Maliye Bakanı Naci Ağbal da kadroya alınacak taşeron işçilerine “özel sözleşmeli personel” olarak farklı bir statüye sahip olacaklarını belirtti. Söz konusu işçilerin 4D kapsamında olmayacağı, bu sebeple yeni bir statü hakkında çalışma yapıldığı ise, Bakanlıktan gelen başka bir bilgi oldu.

Ağbal, işçilerin sözleşmelerinin 3 yılda bir yenileneceğini belirtti. Yani işçilerin belirsiz süreli iş sözleşmesi ile değil, 3 yıllık belirli süreli iş sözleşmesi ile çalışacakları böylece açıklanmış oldu. İşçilerin ücretlerinde de değişiklik olmayacak, sadece senelik zamlar memur ve sözleşmeli personelin tabi olduğu sözleşme hükmüne göre yapılacak.

Taşeron işçilerinin, 4D statüsünde bile olmayan bu kadroya elbette koşulsuz şartsız geçemeyecekleri yine bu detaylarda öğrenildi.

Süleyman Soylu da yaptığı bir konuşmada, bu kişilerin kamuya alınmadan güvenlik soruşturmasına tabi olacağını ve bu 720 bin işçinin kamuda çalışma şartlarına sahip olmaları gerektiğini belirtti. Maliye Bakanlığından bir yetkili ise, bunun sınav yoluyla yapılacağının işaretini verdi.

Şimdi yukarıda söylenenlere bir bakalım ve AKP’nin taşeron işçisine ne vaat ettiğini görelim.
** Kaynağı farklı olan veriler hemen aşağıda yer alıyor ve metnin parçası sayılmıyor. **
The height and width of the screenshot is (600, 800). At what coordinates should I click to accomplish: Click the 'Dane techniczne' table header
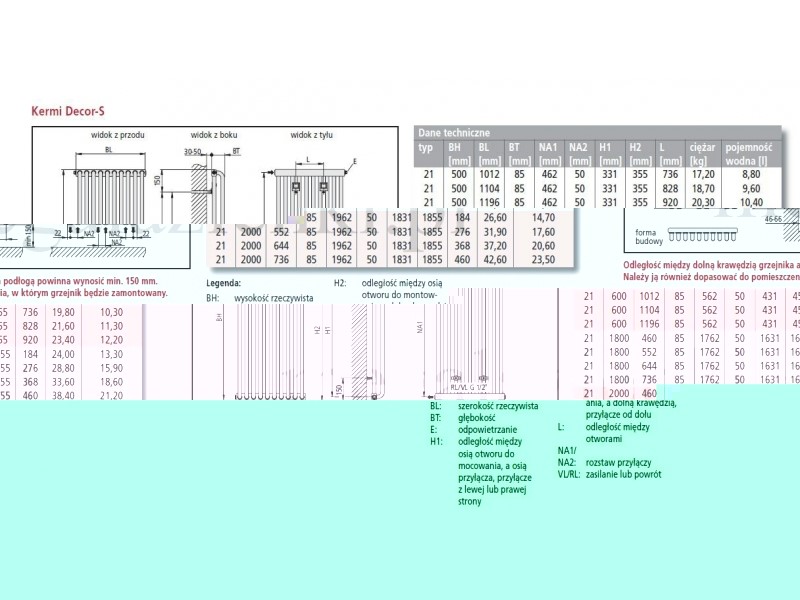coord(454,132)
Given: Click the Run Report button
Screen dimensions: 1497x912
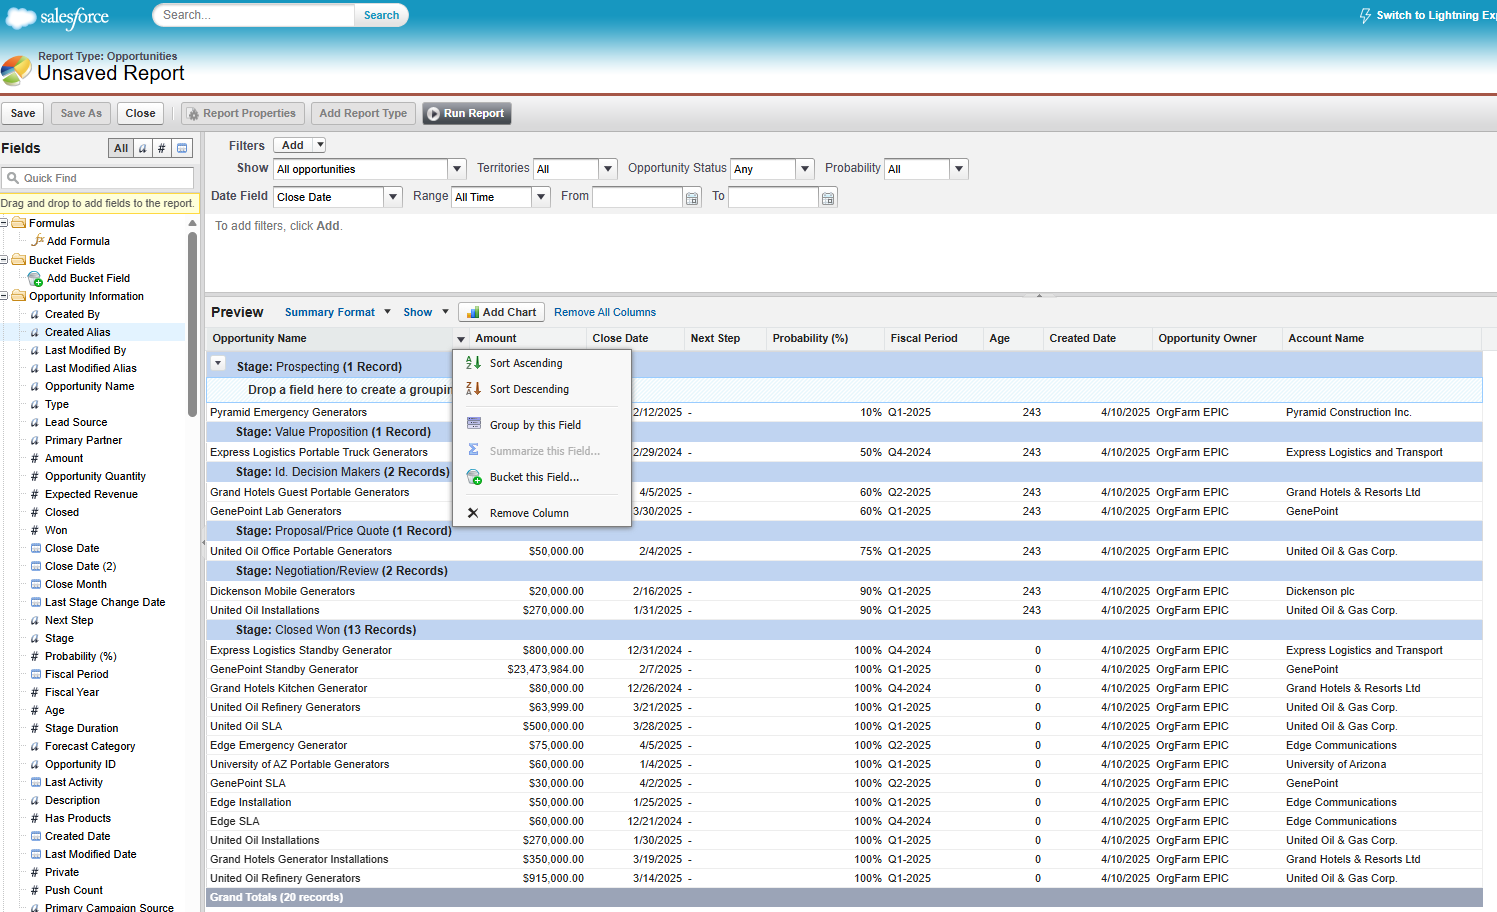Looking at the screenshot, I should coord(466,113).
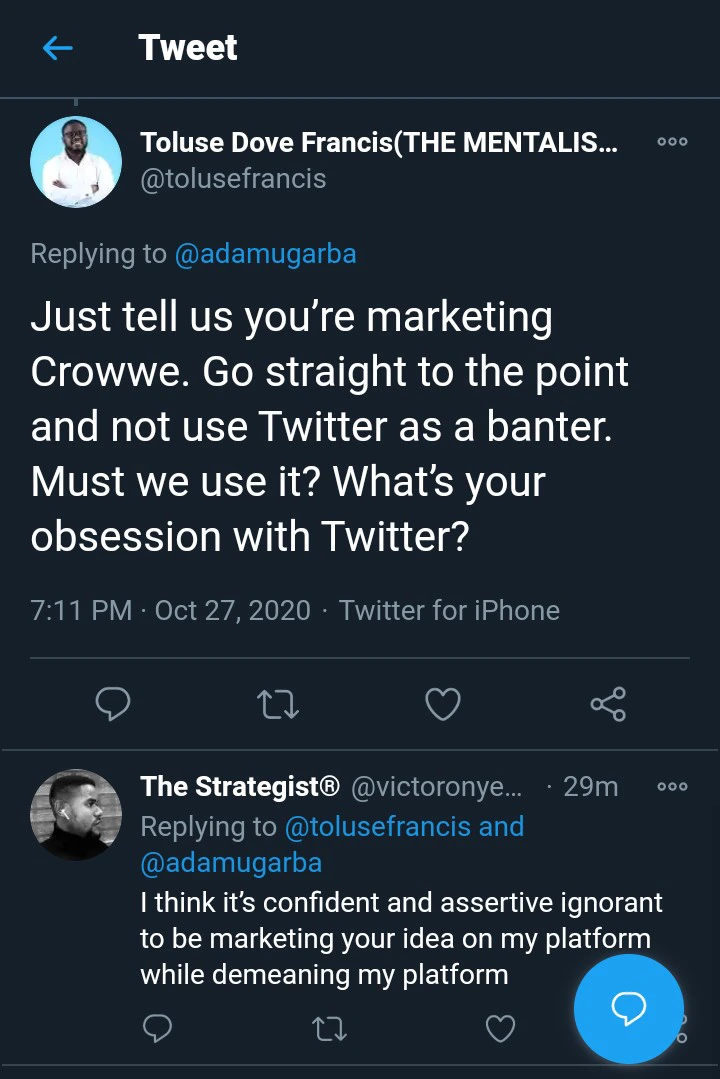The image size is (720, 1079).
Task: Reply to Toluse Dove Francis's tweet
Action: coord(112,704)
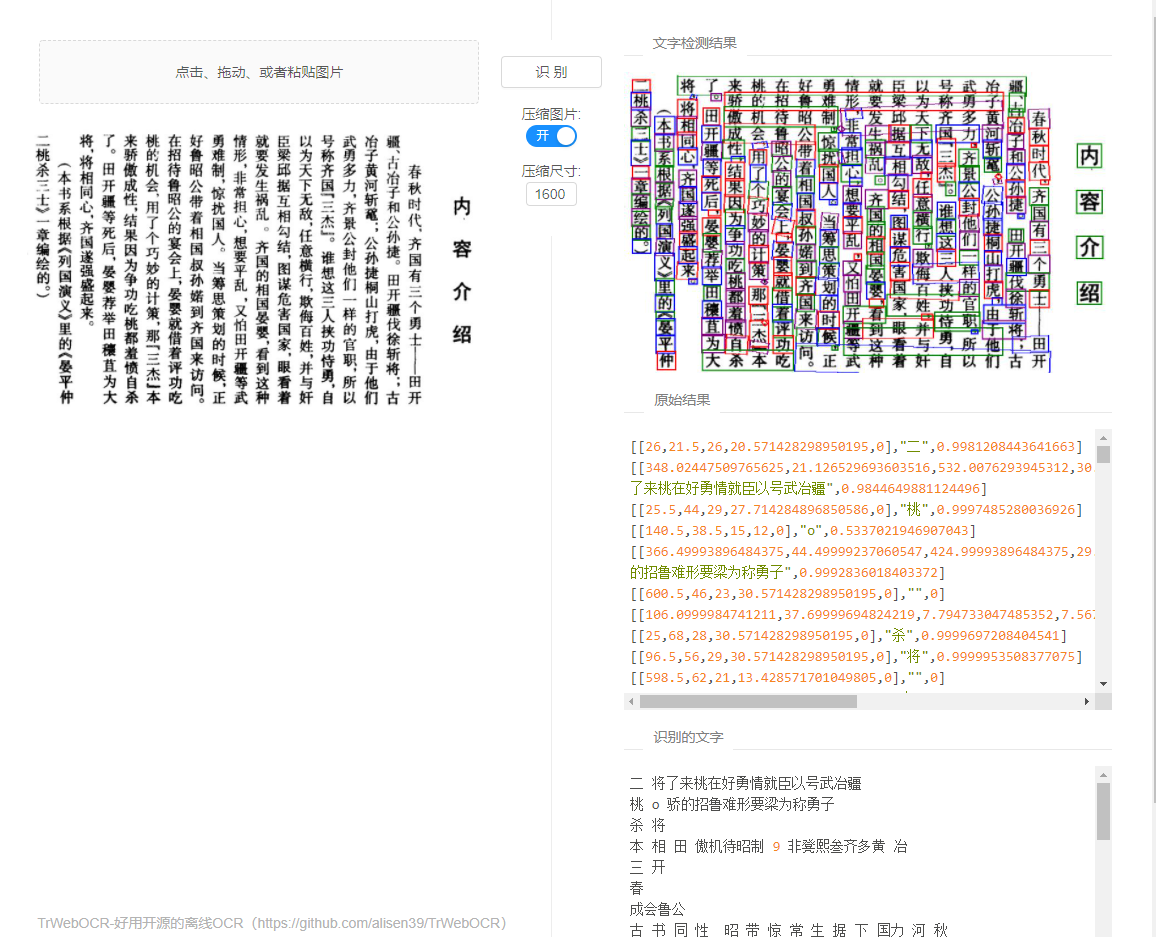Click the 压缩尺寸 size input showing 1600
The height and width of the screenshot is (937, 1156).
click(x=551, y=195)
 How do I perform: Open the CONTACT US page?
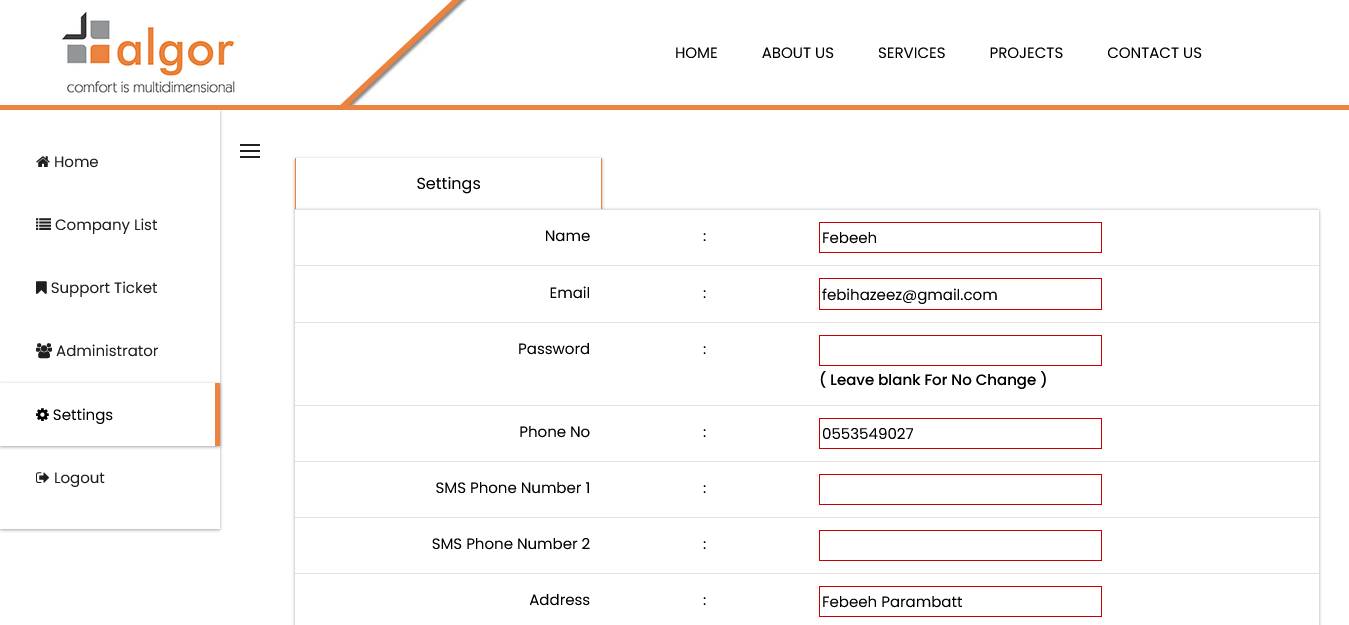pyautogui.click(x=1154, y=53)
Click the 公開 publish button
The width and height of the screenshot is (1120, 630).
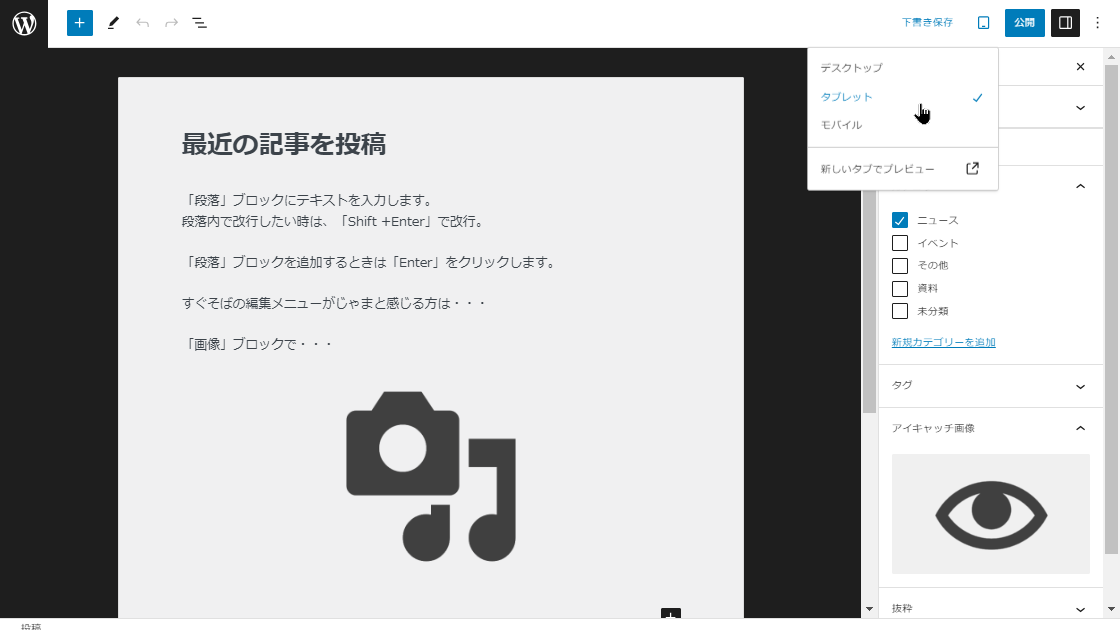coord(1025,23)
Bu verilere göre, taşeron işçiler, farklı bir statüye, söylenenlerden anlaşılan 4D kapsamındaki “sözleşmeli personel” statüsünden bile daha güvencesiz bir kadroya alınacaklar. Bu statüye tüm taşeron işçileri geçemeyecek, işçilerin kadrolu olmaları, sınavı ve güvenlik soruşturmasını geçmeleriyle gerçekleşebilecek.

Kadroya giren işçiler, Kanunda belirtilen nedenlerden biri olmamasına rağmen belirsiz süreli sözleşmelerle değil,  3 yılda bir yenilenecek sözleşmelerle çalışacaklar.  Yani “uslu durmayan”, işvereni AKP ne derse onu yapmayan işçiler üç yılsonunda kapı dışarı atılabilecekler. Bu kadroya geçenlerin ücretlerinde de bir artış olmayacak, sadece senelik yapılan zamlar, memur ve sözleşmeli personelin zam artışlarına tabi olacak.

İşte müjde diye sunulan AKP’nin taşeronlara sunduğu kadro budur!

Taşeron işçiler, güvencesiz bir kadrodan başka bir güvencesiz kadroya geçirilmek istenmektedir. Bu sefer ise patron AKP’dir. Ne ücret artışı ne de kamu personeline verilen güvencelerden yararlanacaklardır. Hükümet ise, bu düzenleme ile seçim vaadini yerin getirmiş olacak, taşeron işverenlere vermek zorunda olduğu parayı vermekte kurutulacak, hem de kendine bağımlı bir işçi kadrosu daha yaratmış olacak. Söz konusu tabloda kimin kazandığı bellidir.

Bu kazananın taşeron işçileri olmadığı ise açıktır.